TRY IT >>
Every line from the one with "You are a computer-use" to the end of the listing below must be printed exactly, with no other text and no pictures.

------------------------------

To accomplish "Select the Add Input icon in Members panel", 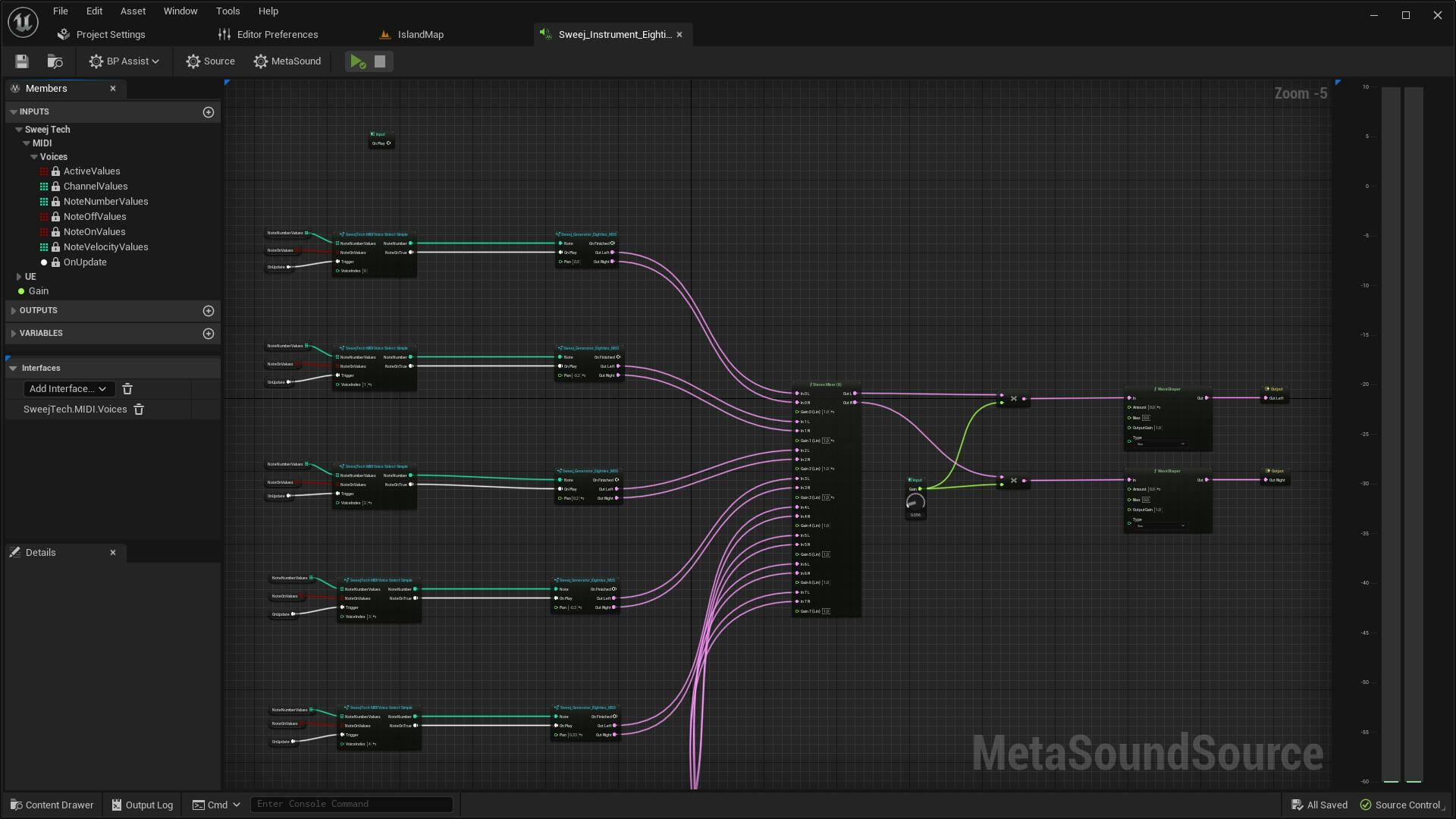I will [208, 112].
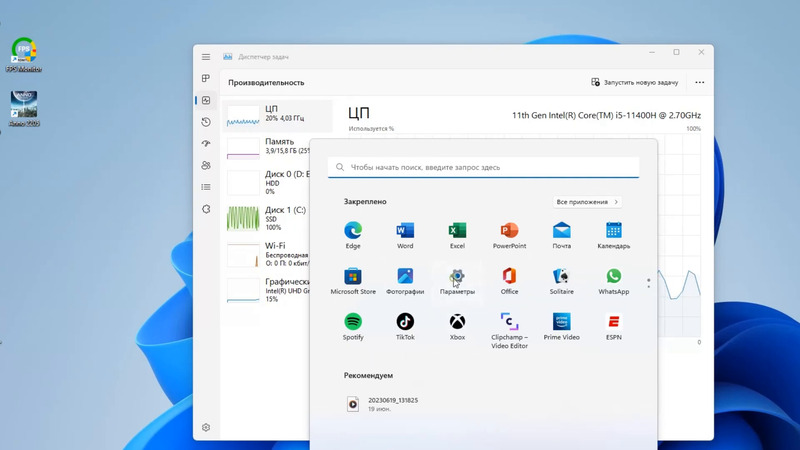Expand the Все приложения list
Viewport: 800px width, 450px height.
click(589, 202)
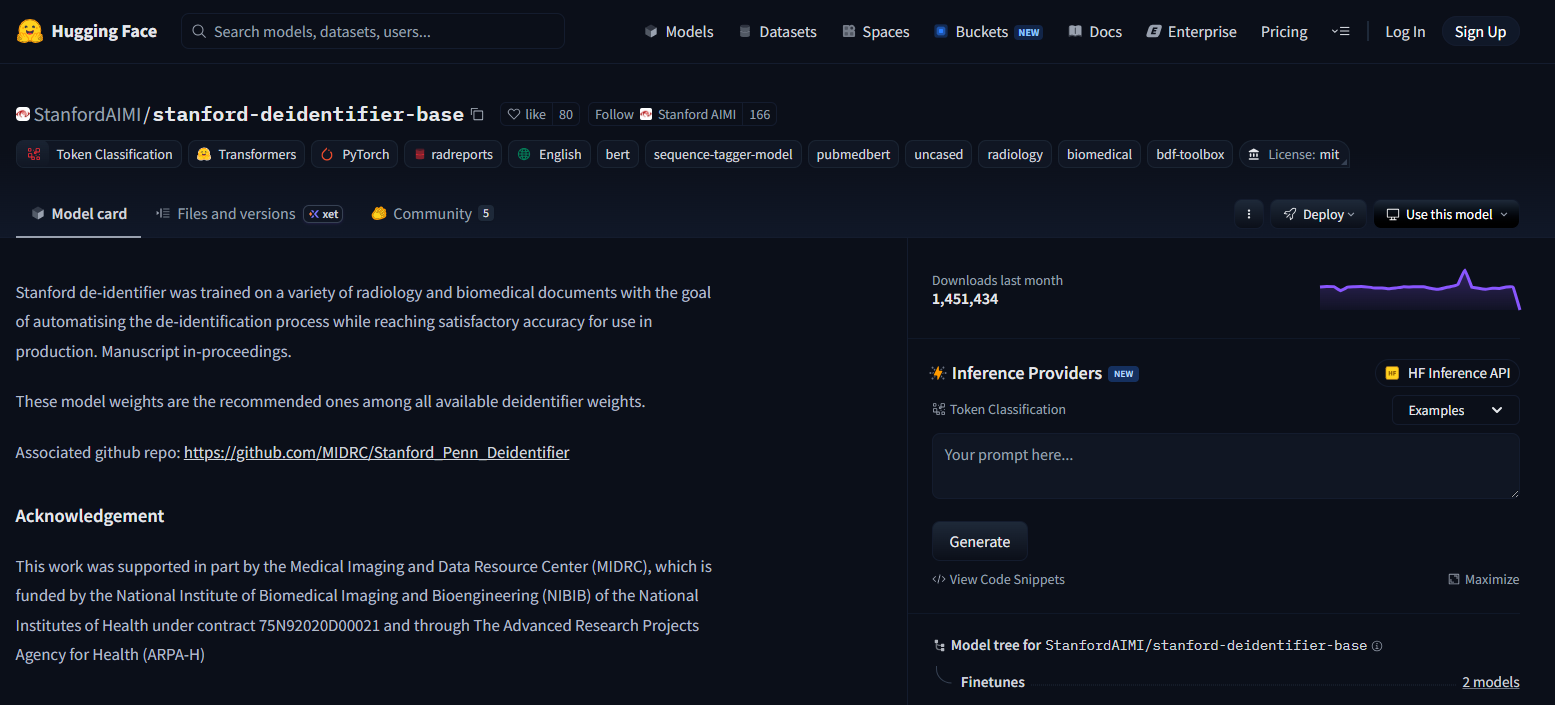Switch to the Files and versions tab

[x=236, y=214]
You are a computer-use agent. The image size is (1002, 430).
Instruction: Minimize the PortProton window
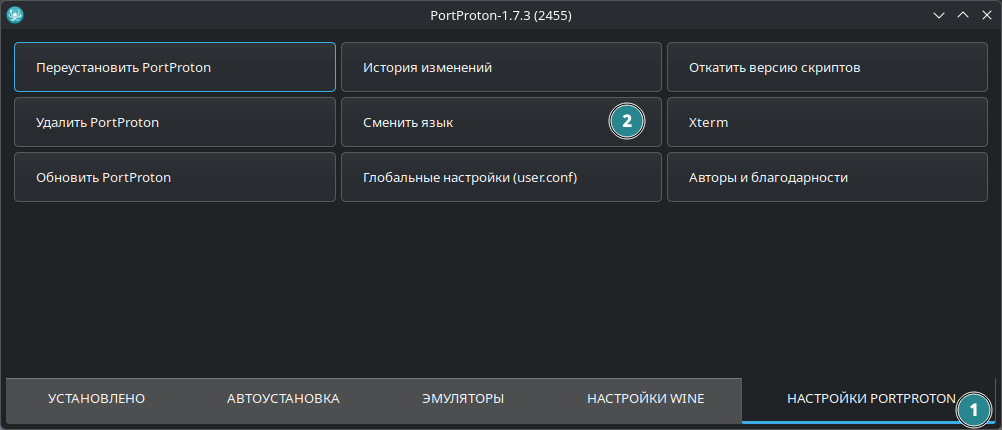(939, 15)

------------------------------

TASK ANSWER >>
You are a computer-use agent. The image size is (1002, 430).
Instruction: Minimize the PortProton window
(939, 15)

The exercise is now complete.